Community Christian Academy, not to be confused with Community Christian of Paducah, is a private, Pentecostal school located in Independence. It has 243 students in grades K-12, but just 60 high school students, half of them girls, with a reputation for preparing kids for college. Nearly 95% of students from Community Christian Academy go on to attend a four-year college.
McKenzie joins Calvary Christian baseball team

Calvary Christian is not an easy place to win high school baseball games. Despite its size, the tiny Covington school with fewer than 100 boys in grades 9-12, somehow pulls it off despite coaching turnover. The Cougars have put together five winning seasons in the past eight under four different head coaches.
With that recent history under its belt, Calvary Christian brings in another new baseball coach, it’s fourth different head man in six years, and he’s familiar with the successful program. Max McKenzie replaces Brandon Corbin, who guided the Cougars to a 10-14 record last season after an 8-7 start.
McKenzie, hired last month, has been assistant athletic director at Calvary Christian. He’s also a Calvary Christian graduate and a former Cougars baseball player, and he’s been an umpire. “This school has played a significant role in shaping who I am,” McKenzie said. “It is truly a blessing and an honor to have the opportunity to coach my alma mater.”
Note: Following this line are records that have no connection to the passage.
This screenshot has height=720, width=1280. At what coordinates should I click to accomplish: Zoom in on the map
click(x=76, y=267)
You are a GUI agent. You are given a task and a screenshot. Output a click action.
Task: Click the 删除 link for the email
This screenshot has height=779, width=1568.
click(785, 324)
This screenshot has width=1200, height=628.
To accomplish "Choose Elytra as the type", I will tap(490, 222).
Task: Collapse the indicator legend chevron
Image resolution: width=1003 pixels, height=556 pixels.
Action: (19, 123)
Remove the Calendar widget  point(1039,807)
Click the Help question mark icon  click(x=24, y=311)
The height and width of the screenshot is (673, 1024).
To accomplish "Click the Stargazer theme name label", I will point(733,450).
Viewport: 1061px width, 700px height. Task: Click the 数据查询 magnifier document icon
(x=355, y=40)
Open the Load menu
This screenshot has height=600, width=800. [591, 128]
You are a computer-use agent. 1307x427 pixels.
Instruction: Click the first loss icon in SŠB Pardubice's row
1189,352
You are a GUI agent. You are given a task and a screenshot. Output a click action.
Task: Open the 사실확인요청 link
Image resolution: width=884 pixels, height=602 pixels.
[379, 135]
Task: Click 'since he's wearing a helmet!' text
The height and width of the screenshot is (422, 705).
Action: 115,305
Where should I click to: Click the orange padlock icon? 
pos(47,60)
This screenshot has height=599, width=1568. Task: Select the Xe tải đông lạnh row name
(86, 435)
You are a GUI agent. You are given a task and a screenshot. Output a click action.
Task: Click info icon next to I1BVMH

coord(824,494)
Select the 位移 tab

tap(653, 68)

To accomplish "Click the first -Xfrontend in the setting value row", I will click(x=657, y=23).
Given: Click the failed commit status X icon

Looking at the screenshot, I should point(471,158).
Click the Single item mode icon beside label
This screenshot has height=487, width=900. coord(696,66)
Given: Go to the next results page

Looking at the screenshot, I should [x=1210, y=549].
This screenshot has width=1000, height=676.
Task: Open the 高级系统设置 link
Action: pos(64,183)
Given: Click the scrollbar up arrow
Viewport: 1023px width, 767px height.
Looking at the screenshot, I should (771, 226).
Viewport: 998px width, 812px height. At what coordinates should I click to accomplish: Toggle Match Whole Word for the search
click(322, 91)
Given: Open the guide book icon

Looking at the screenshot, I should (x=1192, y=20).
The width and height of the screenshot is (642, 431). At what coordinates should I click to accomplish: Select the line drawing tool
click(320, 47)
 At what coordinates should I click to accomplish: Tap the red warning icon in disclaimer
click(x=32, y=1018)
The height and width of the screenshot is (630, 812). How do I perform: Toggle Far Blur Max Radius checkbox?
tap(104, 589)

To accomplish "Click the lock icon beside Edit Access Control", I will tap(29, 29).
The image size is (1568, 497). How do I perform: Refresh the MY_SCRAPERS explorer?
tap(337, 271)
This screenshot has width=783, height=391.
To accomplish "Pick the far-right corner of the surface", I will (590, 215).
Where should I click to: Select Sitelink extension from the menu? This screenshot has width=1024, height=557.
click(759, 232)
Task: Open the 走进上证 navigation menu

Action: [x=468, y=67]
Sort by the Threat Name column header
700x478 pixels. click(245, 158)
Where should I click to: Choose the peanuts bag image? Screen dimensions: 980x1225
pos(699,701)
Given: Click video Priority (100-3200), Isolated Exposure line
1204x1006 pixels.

One of his goals is ending a postseason win drought. The last Cougars playoff win came in 2019 with a 15-0 conquest of Silver Grove under head man Jamey Hinkle, the coach from 2017-22. Before Hinkle, Calvary Christian had three head baseball coaches in a three-year span from 2014-16. McKenzie will be the eighth Cougars head baseball coach in 13 seasons.
McKenzie has also been part of the Northern Kentucky Baseball Umpires Association (NKBUA), the primary local officiating body sanctioned to work KHSAA high school baseball games across the northern Kentucky region.
Among the top talent who should be back for the Cougars are Finn Zachary and Case Craddock. Zachary hit .288 with an on-base percentage well over .450 as a junior. Craddock was second on the team with a .375 batting average and went 4-4 on the mound with a team-low 2.31 ERA as a freshman.